The Mirror of Literature, Amusement, and Instruction eBook

This eBook from the Gutenberg Project consists of approximately 52 pages of information about The Mirror of Literature, Amusement, and Instruction.

The Mirror of Literature, Amusement, and Instruction eBook

This eBook from the Gutenberg Project consists of approximately 52 pages of information about The Mirror of Literature, Amusement, and Instruction.

The long-expected death of this good and great man took place at Abbotsford on Friday, September 21.  Our seventh volume contains a Portrait and Memoir of his life to the year 1826; and it is our intention to prepare for our ensuing number, a brief memoir continued to his last days, with a wood-cut portrait from the latest painting.  About twelve months since, Sir Walter wrote, with almost prophetic pen, the following passage in the introduction to his last published work:  “The gentle reader is acquainted, that these are, in all probability, the last tales which it will be the lot of the author to submit to the public.”  The sequel has not been so far realized, though the accordance of the closing line with the last hours of the deceased bears a consoling balm:  “He is now on the eve of visiting foreign parts; a ship of war is commissioned by its royal master to carry the Author of Waverley to climates in which he may possibly obtain such a restoration of health as may serve him to spin his thread to an end in his own country.”

Eating Goose on Michaelmas Day.—­Although this custom can be traced through upwards of three centuries, its origin has not been decided by antiquaries.  The commonly received belief is that a goose forming part of the royal dinner when the news was brought to Queen Elizabeth of the defeat of the Spanish Armada, her chivalrous majesty commanded that the dish (a goose) then before her, might be served up on every 29th of September, to commemorate the above glorious event.  Mr.
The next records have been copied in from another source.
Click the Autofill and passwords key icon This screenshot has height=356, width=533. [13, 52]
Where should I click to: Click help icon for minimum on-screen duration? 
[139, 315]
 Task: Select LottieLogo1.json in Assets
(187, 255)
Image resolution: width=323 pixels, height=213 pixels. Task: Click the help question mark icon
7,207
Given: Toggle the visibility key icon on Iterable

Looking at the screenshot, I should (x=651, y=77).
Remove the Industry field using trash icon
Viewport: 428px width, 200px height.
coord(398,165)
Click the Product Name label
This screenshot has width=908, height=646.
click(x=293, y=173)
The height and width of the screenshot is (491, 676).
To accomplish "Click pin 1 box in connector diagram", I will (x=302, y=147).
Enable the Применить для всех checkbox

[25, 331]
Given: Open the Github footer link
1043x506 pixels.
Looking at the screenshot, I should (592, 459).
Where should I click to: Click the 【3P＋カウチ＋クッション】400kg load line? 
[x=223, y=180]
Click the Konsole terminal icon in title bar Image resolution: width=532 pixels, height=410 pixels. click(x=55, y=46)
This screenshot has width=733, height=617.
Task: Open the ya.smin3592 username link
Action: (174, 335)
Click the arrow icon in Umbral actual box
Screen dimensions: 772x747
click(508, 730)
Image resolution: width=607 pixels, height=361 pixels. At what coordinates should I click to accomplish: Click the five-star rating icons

Douce, the learned antiquarian illustrator, saw the above reason “somewhere” (such is his expression); but Mr. Brand thinks this rather to be a stronger proof that the custom prevailed at court in Queen Elizabeth’s time.  Its origin, however, is referable to the previous century:  since, bringing a goose “fit for the lord’s dinner,” on this day appears to have been customary even in the time of Edward IV.; and, that it was common before the Armada victory, is shown the following passage in Gascoigne, who died in 1577, or eleven years before the above event:—­

  “And when the tenauntes come to pay their quarter’s rent,
  They bring some fowle at Midsummer, a dish of fish at Lent;
  At Christmasse a capon, at Michaelmas a goose,
  And somewhat else at New Yere’s-tide, for feare their leave flies
    loose
.”

The reason given by Blount, in his Tenures, is considered far from satisfactory.  Beckwith, his editor, says, “Probably no other reason can be given for this custom, but that Michaelmas Day was a great festival, and geese at that time were most plentiful.”  The origin of the saying that “if you eat goose on Michaelmas Day, you will never want money all the year round,” is explained, in the British Apollo, as follows:—­

  The custom came up from the tenants presenting
  Their landlords with geese to incline their relenting
  On following payments.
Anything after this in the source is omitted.